If CD piracy is indeed as rampant as the report claims, that doesn't necessarily mean that the world is full of immoral music thieves who're out to destroy the world economy. Rather, it's an economic truism that a huge and thriving black market is evidence not of widespread consumer "immorality" or ignorance of/disrespect for property rights, but of artificial price inflation in the legitimate market. Furthermore, the size of the black market for any product is a direct indicator of the degree of overpricing in the legit market. In other words, as some force (like, say, the recording industry's monopoly pricing) distorts prices upwards, people begin to turn in ever larger numbers to the black market for the same goods.
(Note that monopoly pricing isn't the only force that can inflate prices and drive consumers into a gray or black market. High tariffs, governmental corruption, and other governmental and institutional roadblocks to legitimate businesses can squelch a market's formal sector and drive activity into the informal sector. All of these issues are probably factors in the growth of music black markets in places like Latin America and China. See this great TCS interview with William Lewis for more on the topic of the role of protectionism and corruption in fostering black markets.)

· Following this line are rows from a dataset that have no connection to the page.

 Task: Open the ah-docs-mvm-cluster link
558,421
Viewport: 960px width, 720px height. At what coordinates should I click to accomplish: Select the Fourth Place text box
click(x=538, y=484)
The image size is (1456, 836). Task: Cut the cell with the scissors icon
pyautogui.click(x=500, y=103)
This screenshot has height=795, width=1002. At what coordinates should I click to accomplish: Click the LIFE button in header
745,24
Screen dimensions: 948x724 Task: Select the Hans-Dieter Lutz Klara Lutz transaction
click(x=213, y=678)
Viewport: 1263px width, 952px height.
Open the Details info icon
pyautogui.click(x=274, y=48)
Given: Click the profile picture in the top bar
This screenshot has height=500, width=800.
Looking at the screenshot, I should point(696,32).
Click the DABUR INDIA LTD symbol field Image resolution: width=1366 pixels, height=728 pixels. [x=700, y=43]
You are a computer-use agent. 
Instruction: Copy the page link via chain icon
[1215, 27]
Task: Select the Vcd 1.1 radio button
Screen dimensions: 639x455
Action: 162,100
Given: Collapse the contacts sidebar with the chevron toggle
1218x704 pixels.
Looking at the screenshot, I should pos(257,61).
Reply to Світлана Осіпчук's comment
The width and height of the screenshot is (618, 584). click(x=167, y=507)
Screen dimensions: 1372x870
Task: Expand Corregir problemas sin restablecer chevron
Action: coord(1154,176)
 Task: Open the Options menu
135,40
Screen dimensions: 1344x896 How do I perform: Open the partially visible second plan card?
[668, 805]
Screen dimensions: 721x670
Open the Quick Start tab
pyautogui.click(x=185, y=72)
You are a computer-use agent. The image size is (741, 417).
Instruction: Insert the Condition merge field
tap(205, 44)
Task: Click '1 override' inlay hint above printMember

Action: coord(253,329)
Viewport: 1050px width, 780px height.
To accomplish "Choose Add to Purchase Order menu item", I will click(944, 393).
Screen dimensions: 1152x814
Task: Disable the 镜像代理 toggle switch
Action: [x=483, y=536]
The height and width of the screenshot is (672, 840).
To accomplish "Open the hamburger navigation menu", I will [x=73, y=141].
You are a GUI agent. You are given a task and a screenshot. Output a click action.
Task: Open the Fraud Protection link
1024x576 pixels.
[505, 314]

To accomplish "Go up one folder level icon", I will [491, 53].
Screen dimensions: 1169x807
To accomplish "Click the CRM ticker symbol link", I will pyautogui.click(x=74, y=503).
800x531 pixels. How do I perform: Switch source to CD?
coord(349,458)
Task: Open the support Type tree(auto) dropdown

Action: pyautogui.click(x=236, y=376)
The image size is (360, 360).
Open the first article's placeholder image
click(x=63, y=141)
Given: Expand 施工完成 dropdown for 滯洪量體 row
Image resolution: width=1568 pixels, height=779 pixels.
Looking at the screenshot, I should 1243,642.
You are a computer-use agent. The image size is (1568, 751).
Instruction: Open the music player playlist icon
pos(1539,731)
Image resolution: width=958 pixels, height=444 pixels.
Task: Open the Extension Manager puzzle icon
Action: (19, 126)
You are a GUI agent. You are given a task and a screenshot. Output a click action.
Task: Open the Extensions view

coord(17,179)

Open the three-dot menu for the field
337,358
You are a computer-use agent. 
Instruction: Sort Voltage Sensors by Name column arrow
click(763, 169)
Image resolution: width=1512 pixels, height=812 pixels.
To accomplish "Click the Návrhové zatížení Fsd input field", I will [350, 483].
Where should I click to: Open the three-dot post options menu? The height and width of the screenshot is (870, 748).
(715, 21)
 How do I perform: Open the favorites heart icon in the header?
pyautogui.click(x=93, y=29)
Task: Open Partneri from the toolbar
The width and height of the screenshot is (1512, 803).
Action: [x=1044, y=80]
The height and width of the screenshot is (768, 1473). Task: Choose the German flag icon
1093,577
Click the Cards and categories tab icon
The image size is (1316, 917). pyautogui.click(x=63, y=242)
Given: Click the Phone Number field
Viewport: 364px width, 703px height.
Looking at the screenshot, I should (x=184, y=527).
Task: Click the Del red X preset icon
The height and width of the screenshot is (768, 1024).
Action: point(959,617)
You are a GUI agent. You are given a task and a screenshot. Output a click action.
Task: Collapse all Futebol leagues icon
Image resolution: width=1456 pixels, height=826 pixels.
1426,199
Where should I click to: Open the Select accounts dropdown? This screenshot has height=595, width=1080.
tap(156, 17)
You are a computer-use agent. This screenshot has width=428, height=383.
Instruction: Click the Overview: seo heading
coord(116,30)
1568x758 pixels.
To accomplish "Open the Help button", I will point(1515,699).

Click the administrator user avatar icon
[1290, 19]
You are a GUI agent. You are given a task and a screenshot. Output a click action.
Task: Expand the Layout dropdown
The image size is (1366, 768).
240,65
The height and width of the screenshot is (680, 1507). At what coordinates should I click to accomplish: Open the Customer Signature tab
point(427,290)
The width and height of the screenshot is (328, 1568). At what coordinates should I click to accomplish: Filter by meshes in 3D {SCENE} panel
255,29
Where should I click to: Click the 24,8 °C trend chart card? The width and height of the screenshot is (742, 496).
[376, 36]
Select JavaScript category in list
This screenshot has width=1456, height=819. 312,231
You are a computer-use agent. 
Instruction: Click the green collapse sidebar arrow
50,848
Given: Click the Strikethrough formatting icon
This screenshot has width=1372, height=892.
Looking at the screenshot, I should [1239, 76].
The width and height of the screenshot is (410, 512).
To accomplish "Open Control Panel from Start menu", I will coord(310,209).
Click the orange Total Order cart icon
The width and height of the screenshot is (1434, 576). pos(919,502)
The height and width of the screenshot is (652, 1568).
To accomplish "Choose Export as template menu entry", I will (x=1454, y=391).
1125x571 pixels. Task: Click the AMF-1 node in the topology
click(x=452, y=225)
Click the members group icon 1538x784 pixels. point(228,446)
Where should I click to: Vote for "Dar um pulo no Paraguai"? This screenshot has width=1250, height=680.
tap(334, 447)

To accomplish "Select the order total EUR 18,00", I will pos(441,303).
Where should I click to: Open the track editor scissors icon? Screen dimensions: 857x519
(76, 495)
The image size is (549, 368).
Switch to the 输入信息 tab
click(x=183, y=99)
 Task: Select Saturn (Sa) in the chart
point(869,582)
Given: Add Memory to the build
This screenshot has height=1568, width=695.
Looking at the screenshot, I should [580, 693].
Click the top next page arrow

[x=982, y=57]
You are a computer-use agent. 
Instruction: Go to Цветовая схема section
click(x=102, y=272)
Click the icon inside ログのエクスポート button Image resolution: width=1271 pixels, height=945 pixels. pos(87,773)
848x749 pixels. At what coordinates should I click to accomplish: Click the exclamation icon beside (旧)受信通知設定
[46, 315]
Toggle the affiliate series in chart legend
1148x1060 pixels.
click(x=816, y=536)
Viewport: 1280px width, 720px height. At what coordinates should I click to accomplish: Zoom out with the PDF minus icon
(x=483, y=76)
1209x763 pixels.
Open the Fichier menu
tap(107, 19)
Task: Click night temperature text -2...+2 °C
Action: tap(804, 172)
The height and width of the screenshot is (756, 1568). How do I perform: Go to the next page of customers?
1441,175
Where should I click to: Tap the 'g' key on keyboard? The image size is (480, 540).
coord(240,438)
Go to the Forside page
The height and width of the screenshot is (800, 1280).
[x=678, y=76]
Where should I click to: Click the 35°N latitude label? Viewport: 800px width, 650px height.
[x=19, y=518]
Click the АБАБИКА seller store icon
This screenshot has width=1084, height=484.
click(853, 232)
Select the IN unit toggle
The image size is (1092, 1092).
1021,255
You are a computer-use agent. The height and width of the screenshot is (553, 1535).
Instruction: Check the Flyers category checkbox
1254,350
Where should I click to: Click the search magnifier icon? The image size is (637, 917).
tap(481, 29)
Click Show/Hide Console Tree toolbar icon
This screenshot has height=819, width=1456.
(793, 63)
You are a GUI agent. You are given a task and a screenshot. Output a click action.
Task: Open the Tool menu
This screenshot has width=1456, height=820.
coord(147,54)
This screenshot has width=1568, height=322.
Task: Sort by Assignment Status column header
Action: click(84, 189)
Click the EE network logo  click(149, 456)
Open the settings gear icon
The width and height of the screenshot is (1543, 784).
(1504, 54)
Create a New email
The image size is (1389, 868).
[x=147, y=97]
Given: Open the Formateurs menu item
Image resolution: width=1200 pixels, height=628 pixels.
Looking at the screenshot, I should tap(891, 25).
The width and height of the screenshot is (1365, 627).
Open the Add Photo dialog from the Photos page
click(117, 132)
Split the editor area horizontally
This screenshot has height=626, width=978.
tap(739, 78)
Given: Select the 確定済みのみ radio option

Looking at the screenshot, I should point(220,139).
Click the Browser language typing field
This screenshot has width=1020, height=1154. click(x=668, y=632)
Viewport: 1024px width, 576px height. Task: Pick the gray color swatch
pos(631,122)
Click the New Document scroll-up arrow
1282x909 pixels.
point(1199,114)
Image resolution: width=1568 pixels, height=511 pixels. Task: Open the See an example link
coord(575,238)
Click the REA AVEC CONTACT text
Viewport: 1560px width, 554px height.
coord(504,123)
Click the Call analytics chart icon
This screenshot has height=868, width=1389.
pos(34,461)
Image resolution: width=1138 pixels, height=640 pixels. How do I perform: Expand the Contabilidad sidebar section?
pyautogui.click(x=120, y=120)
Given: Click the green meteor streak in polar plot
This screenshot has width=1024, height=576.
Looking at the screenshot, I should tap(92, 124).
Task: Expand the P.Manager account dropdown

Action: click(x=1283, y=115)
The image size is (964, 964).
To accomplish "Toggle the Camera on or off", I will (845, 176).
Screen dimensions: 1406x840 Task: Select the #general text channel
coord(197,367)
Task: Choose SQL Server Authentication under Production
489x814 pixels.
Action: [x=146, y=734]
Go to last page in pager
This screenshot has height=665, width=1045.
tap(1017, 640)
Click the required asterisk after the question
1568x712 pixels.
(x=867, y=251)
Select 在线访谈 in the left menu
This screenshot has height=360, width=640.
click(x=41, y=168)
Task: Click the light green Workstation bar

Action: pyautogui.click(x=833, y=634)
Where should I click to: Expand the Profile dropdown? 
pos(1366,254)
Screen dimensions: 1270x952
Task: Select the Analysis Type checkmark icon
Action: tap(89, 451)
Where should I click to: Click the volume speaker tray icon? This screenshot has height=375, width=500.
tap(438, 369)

My point is that if CDs weren't so outrageously priced, there wouldn't be such a large CD piracy problem. CD prices have risen significantly faster than inflation in the past 15 years, even as CD production and distribution costs have fallen through the floor. What the music industry has is not a piracy problem, but a monopoly pricing problem. The "pirates" are just giving consumers the chance to purchase music in a real market. In asking the government to help them go after pirates, what the recording industry is really trying to do is get the government to help them work against the market by maintaining their monopoly pricing. It's ironic that in the name of "free trade" and commerce, Big Content is actually fighting to counteract the very market forces that they claim to champion.
The same forces described above are also at work in the rise of the market for legal downloads, a market that's now starting to rival the illegal download market:
LONDON (Hollywood Reporter) - Around 35% of music consumers now download tracks legally via the Internet and the percentage will soon pass the 40% who have pirated music, according to a new survey released Monday by Entertainment Media Research...
Fear of prosecution, Internet viruses, and inferior quality were cited as the main deterrents against illegal downloading, the report said. Nearly two-thirds of music consumers said immediate availability was the key reason for buying tracks online.